Top of Stored data

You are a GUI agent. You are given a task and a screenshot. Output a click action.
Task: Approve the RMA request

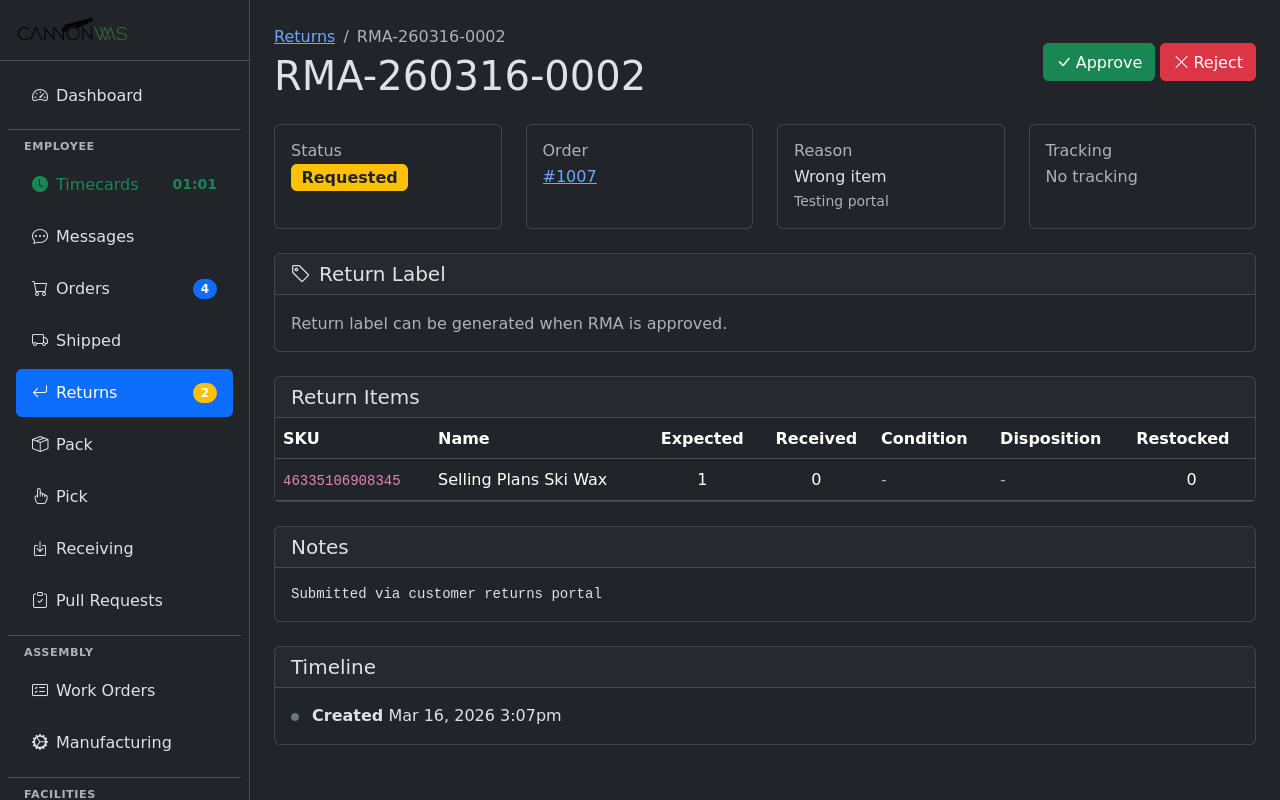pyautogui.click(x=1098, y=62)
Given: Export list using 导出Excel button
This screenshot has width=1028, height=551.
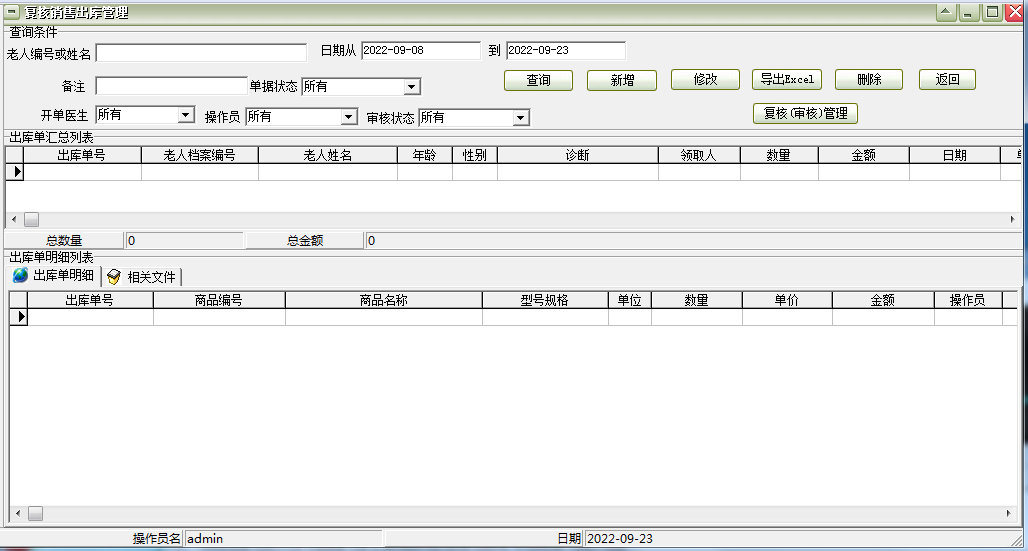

Bottom of Stored data

-- Goal of the exercise --
If an entry contains an image, skip the image and return the rest of the listing unchanged.

-- Solution --
You are a GUI agent. You are given a task and a screenshot. Output a click action.
Task: Approve the RMA request

pyautogui.click(x=1098, y=62)
Given: Export list using 导出Excel button
This screenshot has width=1028, height=551.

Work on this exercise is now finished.